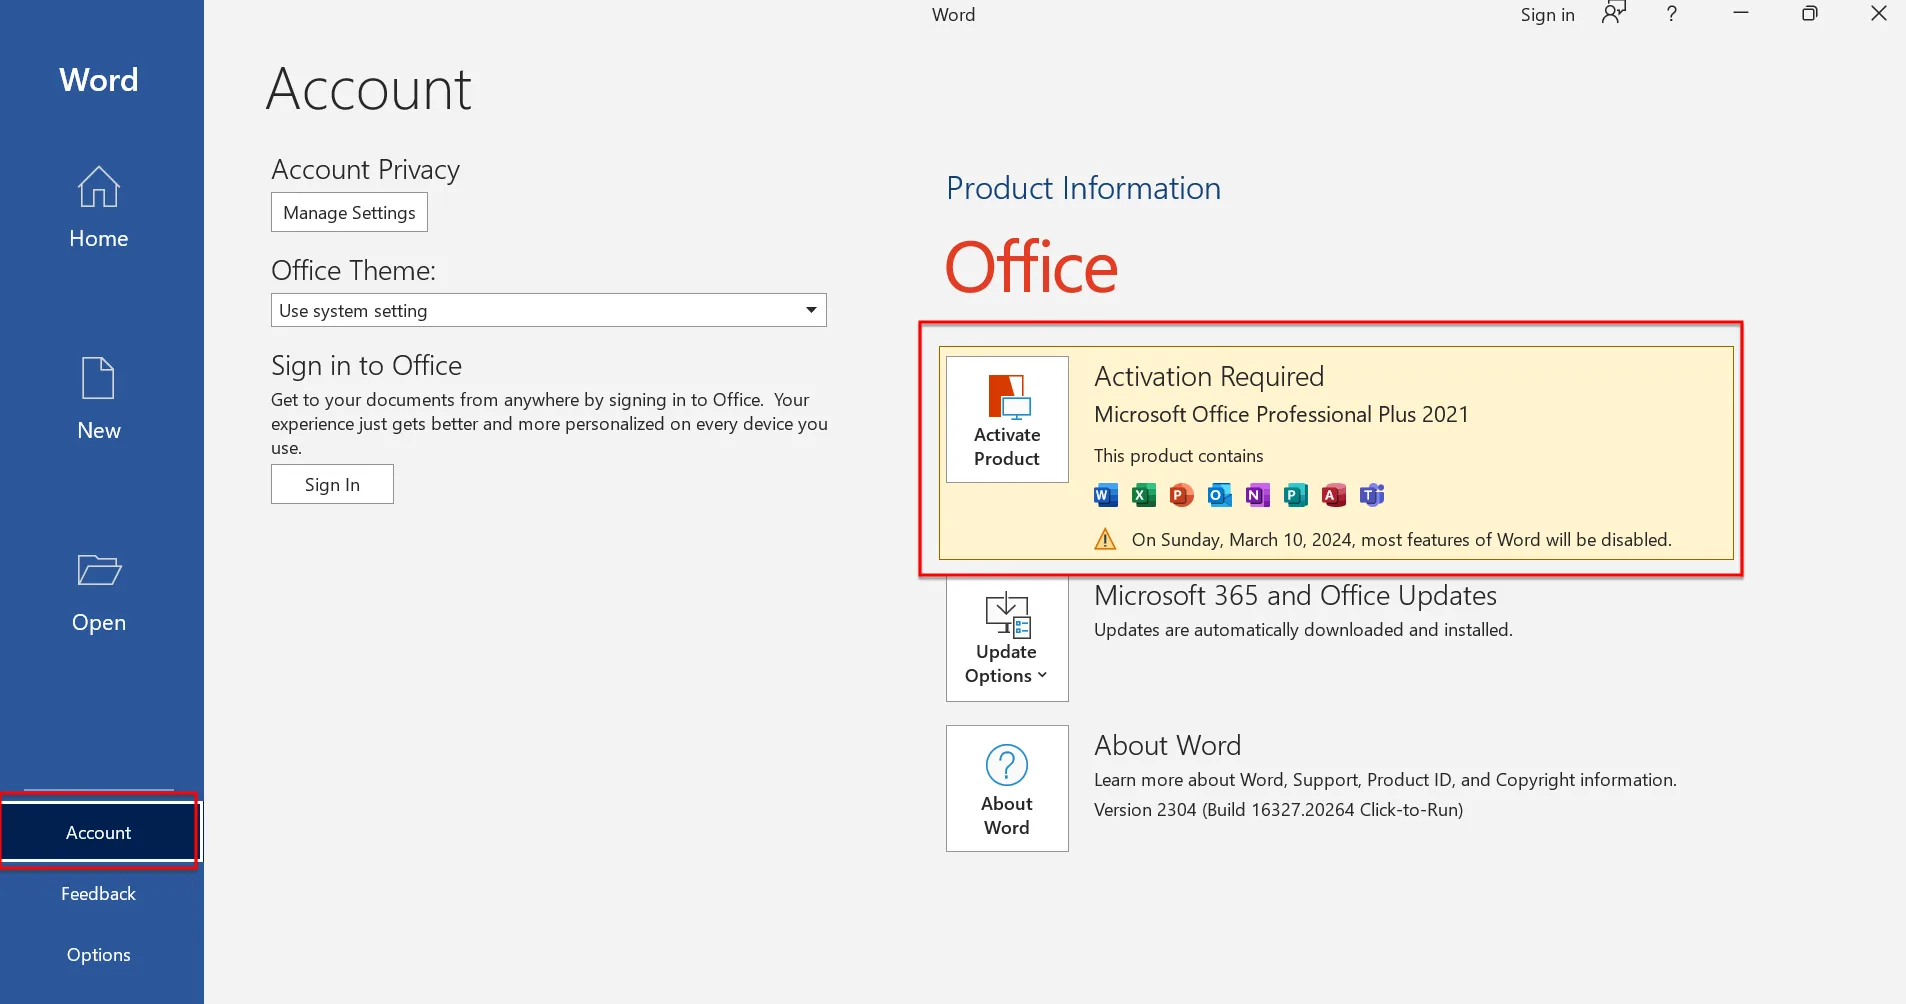The height and width of the screenshot is (1004, 1906).
Task: Click the Outlook icon in product list
Action: click(x=1219, y=495)
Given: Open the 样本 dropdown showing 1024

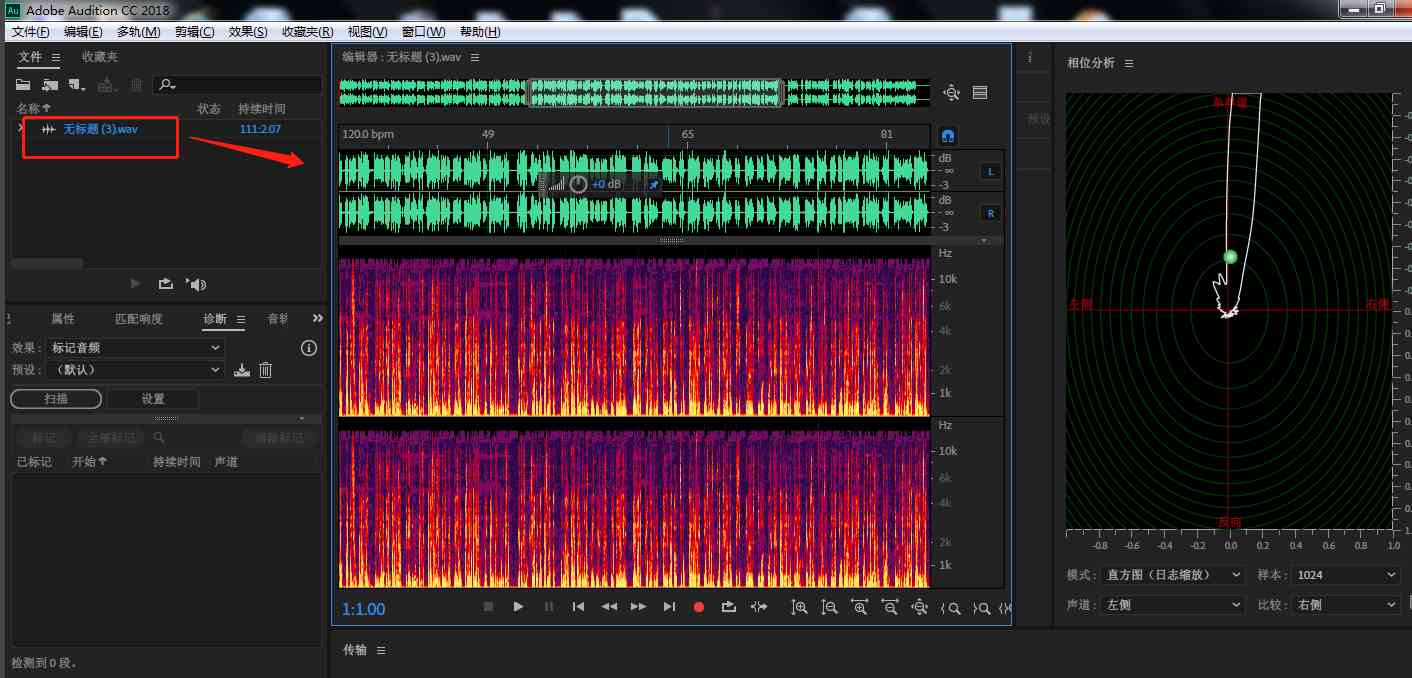Looking at the screenshot, I should click(x=1345, y=575).
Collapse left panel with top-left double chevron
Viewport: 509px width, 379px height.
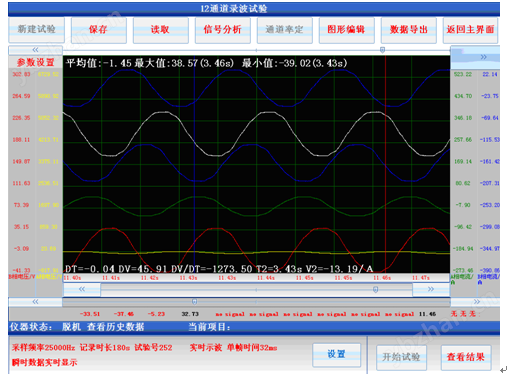(x=35, y=50)
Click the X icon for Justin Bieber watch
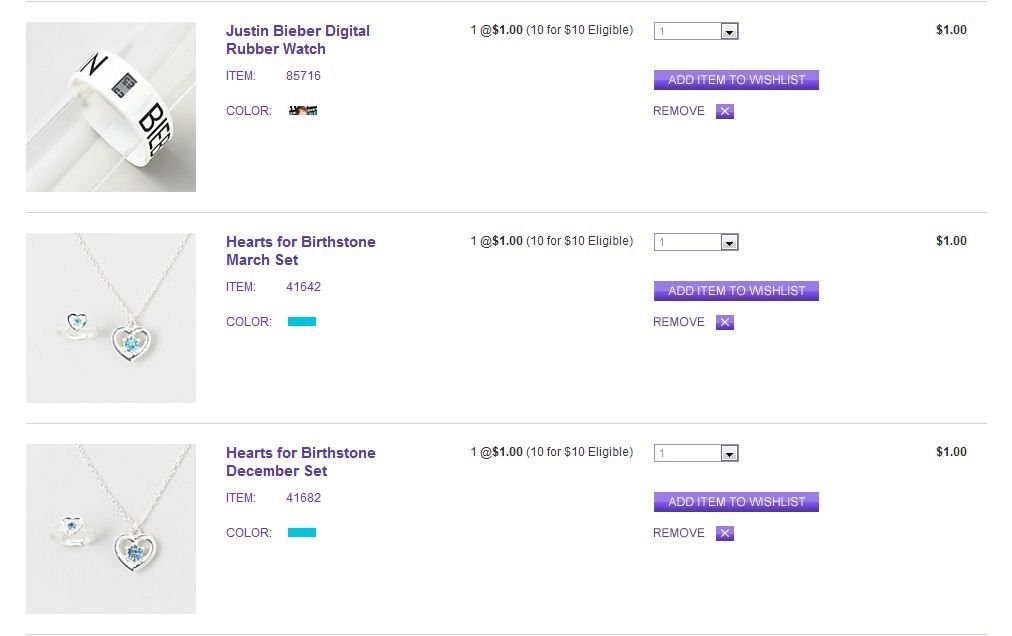 click(x=725, y=111)

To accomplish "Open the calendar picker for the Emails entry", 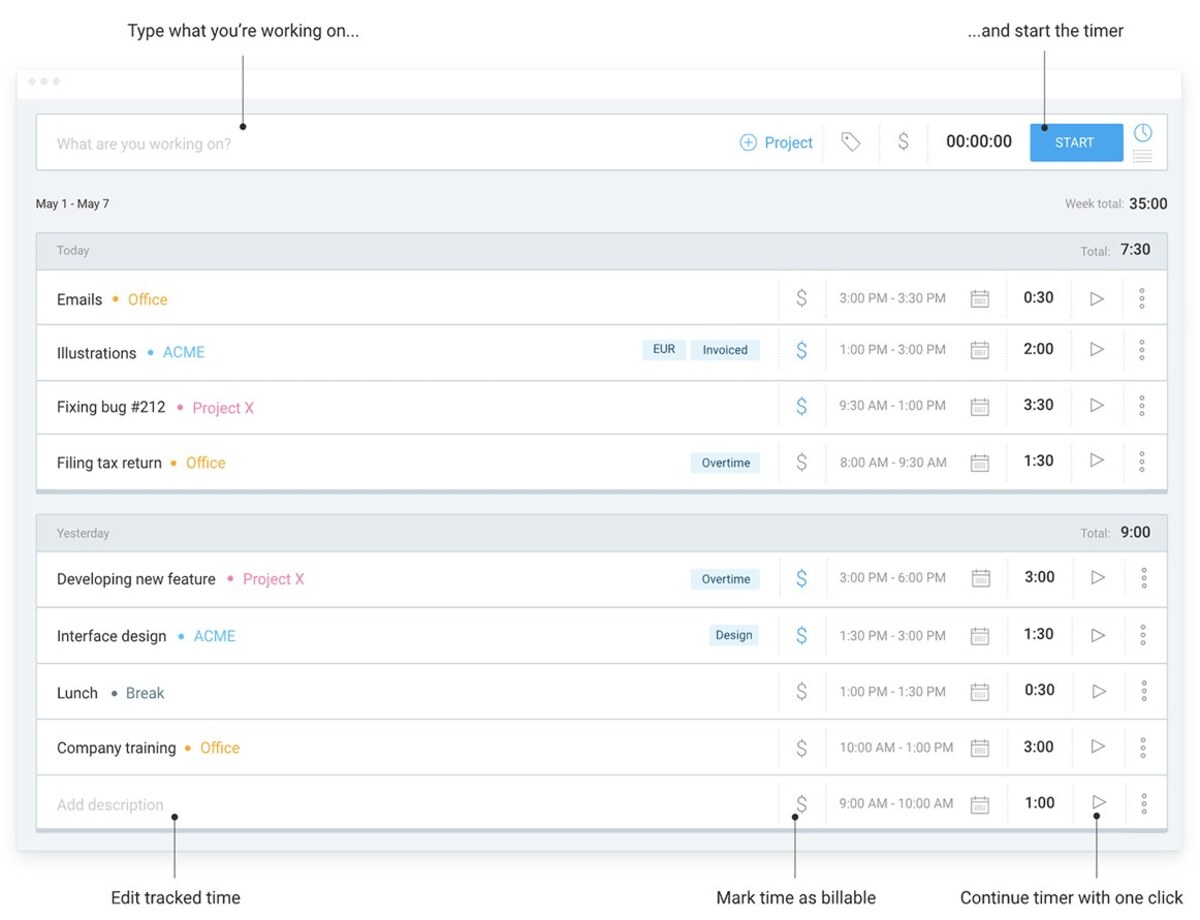I will (x=980, y=297).
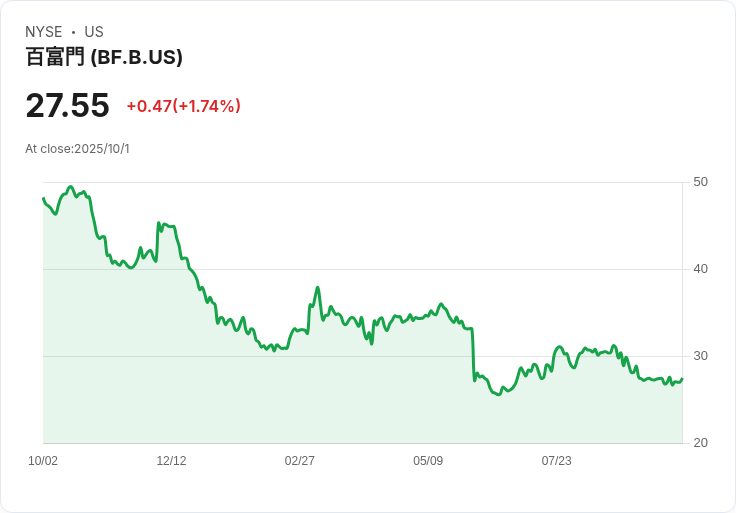736x513 pixels.
Task: Click the current price 27.55
Action: click(x=67, y=106)
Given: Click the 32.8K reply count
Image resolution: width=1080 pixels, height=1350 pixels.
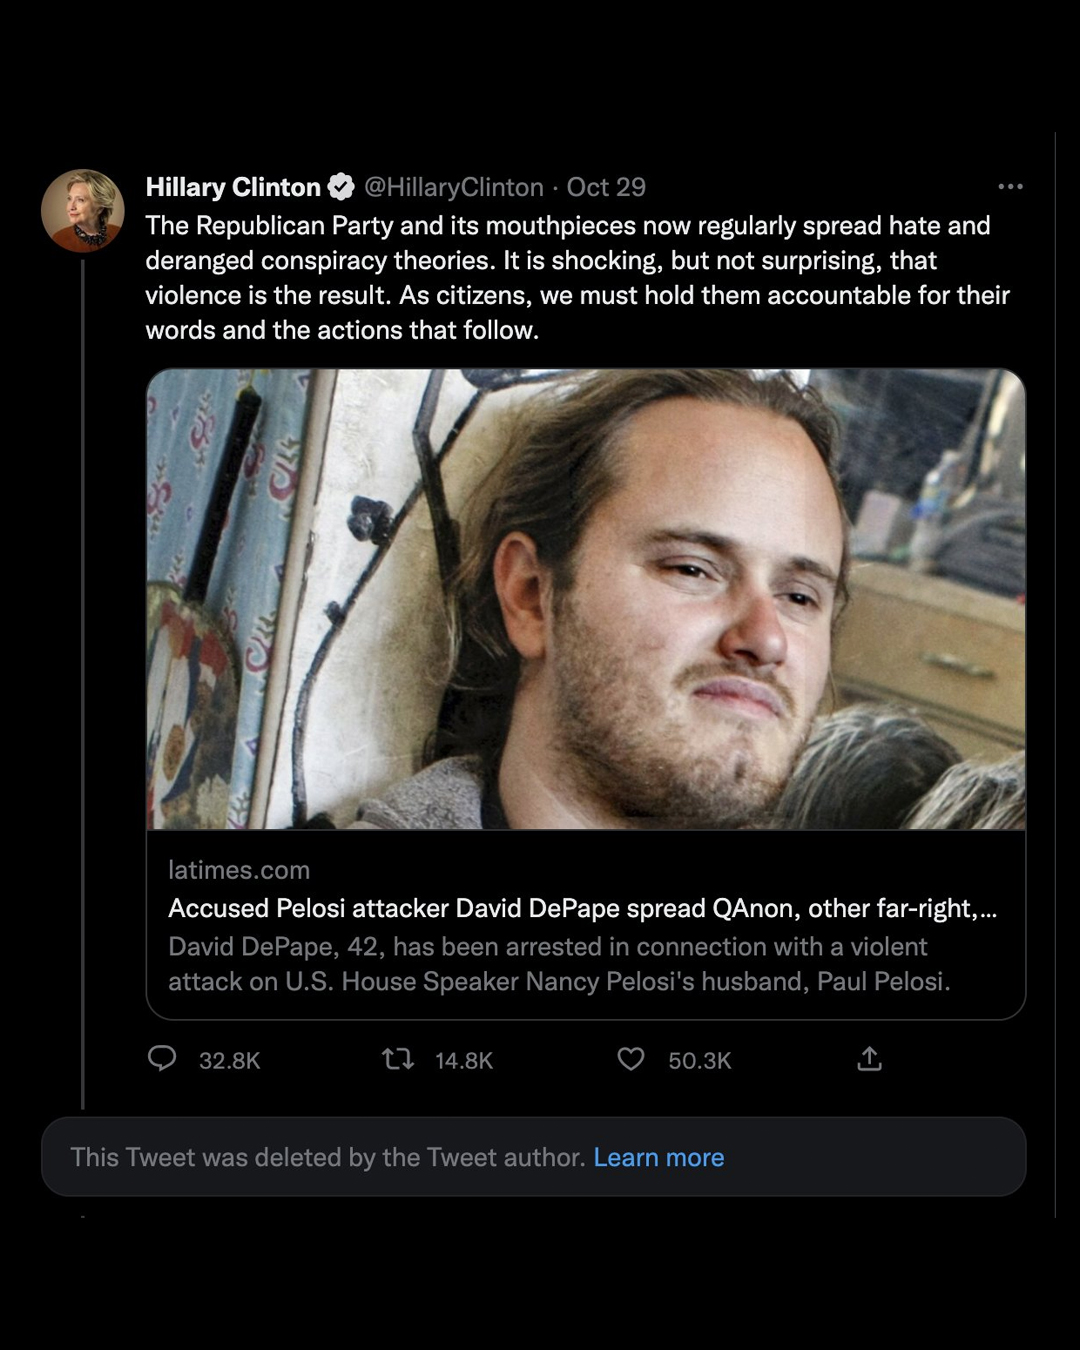Looking at the screenshot, I should 229,1060.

Task details: Transcription of the lines from the one with "Image resolution: width=1080" through the end of the entries is required, exact and with no pictures.

Result:
Image resolution: width=1080 pixels, height=1350 pixels.
Looking at the screenshot, I should 229,1060.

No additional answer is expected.